Premiere: 12.09.2020, besuchte Vorstellung 03.06.2021

Ein konzertanter Musikgenuss

Eigentlich stand der Besuch dieser Vorstellung bereits im letzten Herbst auf dem Programm, doch dann kam bekanntlich alles ganz anders. Umso schöner ist es nun, dass diese konzertante Aufführung mit Videoeinspielungen als eine der ersten Aufführungen nach Wiederaufnahme des Spielbetriebs erneut auf dem Spielplan am Theater Krefeld steht. Leider gab es dann aber am vergangenen Donnerstag unmittelbar vor Vorstellungsbeginn die Information, dass in dieser Vorstellung auf Grund von technischen Problemen leider auf die Videoeinspielungen von Kobie van Rensburg (Konzeption, Videoregie und Ausstattung) verzichtet werden muss. In diesen Einspielungen schlüpfen u. a. vier Mitglieder der Ballettkompanie in die Rollen von Carmen, Don José, Micaela und Escamillo. Zu erleben war stattdessen dann „nur“ eine konzertante Aufführung, für die allein sich aber die Anreise ebenfalls gelohnt hat.

Da nun hier leider nichts zu der, wie man an anderer Stelle hörte, sehr sehenswerten Umsetzung gesagt werden kann und die Oper „Carmen“ von Georges Bizet hinlänglich bekannt sein sollte, wollen wir den Blick kurz auf den bereits erwähnten musikalischen Genuss des Abends werfen. Gespielt wird in Krefeld die reduzierte Orchesterfassung von Gerardo Colella, für die rund 20 Musiker und Musikerinnen im hinteren Bühnenbereich platziert wurden. Unter der musikalischen Leitung von GMD Mihkel Kütson spielen die Niederrheinischen Sinfoniker auf bekannt hohem Niveau, so dass die bekannten Lieder der Oper auch in dieser kleinen Besetzung kraftvoll und voluminös erklangen. Allein die Ouvertüre war hierbei ein echter Genuss für die Ohren, den man so lange vermisst hat. Einmal mehr konnte auch das Musiktheater-Ensemble beweisen, wie gut es seit vielen Jahren aufgestellt ist. Bis in die kleinste Rolle, war die Aufführung stark besetzt. In der Titelrolle verkörperte die Mezzosopranistin Eva Maria Günschmann eine differenzierte Carmen. Manchmal eher verführerisch, doch meist die starke emanzipierte Frau mit großem Selbstbewusstsein. Ihr zur Seite steht mit dem Tenor David Esteban ein Don José, bei dem auch in dieser konzertanten Version deutlich wird, wie sehr er Camen verfallen ist. Der Bariton Rafael Bruck singt einen Escamillo an dem es wahrlich nichts auszusetzen gibt, im Gegenteil. Ganz hervorragend ist auch Sophie Witte als Micaela mit ihrem reinen, jugendlich wirkenden Sopran. Die weiteren Rollen haben in der besuchten Vorstellung Hayk Deinyan (Zuniga), Debra Hays (Frasquita), Janet Bartolova (Mercédès), Woongyi Lee (Remendado) und Guillem Batllori (Dancairo) übernommen. Letzterer ist noch Mitglied im Opernstudio Niederrhein, zeigt hier aber einmal mehr was in ihm steckt. Zum Finale erklang der Opernchor noch per Toneinspielung.

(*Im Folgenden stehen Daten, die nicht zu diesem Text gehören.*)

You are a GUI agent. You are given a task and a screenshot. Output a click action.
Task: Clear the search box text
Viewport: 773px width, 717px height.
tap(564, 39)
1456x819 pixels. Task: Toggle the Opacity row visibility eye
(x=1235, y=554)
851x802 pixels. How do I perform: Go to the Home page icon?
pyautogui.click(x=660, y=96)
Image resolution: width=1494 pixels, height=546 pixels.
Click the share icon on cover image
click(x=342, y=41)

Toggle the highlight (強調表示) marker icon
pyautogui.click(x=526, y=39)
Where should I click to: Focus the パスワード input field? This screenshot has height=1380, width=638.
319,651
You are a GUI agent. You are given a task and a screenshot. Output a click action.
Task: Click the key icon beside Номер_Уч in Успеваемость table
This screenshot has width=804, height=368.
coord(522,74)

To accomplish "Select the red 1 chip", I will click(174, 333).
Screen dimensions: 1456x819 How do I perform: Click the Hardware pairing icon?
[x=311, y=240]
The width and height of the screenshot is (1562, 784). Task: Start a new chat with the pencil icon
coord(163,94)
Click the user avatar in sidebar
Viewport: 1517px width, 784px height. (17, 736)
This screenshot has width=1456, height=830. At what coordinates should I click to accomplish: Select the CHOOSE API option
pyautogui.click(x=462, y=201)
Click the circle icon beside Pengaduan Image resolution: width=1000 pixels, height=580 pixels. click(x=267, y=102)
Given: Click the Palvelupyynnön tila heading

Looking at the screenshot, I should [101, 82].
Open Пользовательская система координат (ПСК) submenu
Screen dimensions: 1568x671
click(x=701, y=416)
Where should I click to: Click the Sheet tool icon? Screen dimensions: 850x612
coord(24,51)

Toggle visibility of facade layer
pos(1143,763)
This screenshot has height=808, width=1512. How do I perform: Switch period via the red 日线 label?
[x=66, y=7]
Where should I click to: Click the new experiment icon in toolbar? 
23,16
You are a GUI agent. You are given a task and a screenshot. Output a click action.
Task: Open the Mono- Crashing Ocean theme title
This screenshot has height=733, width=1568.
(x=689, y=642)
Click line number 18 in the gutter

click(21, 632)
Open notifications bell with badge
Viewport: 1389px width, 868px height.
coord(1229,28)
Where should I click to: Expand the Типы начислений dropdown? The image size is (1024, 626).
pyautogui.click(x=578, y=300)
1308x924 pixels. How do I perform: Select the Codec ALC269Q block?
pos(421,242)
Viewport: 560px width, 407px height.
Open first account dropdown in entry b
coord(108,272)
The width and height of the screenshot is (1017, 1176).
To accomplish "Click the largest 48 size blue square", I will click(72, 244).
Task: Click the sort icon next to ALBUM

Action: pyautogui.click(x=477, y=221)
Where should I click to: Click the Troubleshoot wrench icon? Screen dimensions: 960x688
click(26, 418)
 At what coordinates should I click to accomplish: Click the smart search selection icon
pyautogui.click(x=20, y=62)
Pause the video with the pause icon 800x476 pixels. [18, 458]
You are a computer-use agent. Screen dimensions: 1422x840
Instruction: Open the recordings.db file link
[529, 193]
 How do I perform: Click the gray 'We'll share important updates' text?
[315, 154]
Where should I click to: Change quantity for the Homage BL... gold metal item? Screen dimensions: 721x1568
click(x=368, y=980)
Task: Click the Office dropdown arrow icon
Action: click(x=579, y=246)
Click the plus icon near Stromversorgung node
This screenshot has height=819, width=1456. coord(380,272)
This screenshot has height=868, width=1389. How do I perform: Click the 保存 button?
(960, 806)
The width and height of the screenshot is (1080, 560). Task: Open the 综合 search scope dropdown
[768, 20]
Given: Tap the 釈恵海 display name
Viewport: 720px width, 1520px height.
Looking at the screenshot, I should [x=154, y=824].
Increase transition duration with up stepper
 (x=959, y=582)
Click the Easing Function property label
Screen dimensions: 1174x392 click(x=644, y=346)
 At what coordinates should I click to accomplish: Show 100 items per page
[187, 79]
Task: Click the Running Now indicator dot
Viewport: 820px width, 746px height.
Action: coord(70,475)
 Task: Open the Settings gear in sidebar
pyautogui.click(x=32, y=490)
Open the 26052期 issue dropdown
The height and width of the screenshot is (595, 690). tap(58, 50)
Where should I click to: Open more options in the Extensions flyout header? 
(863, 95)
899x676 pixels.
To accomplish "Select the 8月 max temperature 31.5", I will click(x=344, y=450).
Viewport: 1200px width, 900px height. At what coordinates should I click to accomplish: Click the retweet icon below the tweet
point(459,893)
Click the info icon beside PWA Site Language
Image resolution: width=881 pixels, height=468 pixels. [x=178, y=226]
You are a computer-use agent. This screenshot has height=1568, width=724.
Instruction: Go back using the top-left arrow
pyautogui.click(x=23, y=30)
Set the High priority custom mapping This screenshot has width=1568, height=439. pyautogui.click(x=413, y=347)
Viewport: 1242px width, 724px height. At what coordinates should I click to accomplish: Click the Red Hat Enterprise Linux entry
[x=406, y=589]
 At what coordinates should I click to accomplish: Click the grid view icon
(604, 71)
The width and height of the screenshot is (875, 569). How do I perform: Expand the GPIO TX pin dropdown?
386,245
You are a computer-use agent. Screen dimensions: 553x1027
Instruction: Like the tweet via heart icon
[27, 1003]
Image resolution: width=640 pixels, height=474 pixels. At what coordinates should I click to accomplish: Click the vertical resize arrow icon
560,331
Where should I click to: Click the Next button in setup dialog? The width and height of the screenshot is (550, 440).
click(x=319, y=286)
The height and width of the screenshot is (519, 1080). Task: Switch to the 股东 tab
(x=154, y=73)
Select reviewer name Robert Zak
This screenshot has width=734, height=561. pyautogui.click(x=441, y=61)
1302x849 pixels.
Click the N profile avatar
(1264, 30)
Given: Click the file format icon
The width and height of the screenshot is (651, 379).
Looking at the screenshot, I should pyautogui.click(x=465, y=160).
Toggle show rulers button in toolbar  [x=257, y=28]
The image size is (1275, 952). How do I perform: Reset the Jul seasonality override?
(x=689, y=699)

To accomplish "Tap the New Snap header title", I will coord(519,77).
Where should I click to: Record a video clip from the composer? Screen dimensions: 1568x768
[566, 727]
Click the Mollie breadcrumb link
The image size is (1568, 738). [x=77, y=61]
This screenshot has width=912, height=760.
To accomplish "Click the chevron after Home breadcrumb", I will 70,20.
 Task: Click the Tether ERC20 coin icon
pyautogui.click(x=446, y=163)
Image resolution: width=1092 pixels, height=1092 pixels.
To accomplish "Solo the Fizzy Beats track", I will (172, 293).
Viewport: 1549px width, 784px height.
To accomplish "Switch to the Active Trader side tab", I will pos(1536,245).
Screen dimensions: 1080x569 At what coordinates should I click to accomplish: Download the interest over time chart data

Die gut 90 Minuten (ohne Pause) vergingen auch ohne eine begleitende Inszenierung wie im Fluge, am Ende gab es einen langen und kaum enden wollenden Applaus der im Theater anwesenden Zuschauer. Zwei weitere Vorstellungen stehen noch am 12. Juni sowie am 29. Juni auf dem Spielplan, dann hoffentlich auch wieder ohne technische Probleme, so dass sich zum musikalischen auch der visuelle Genuss gesellen kann.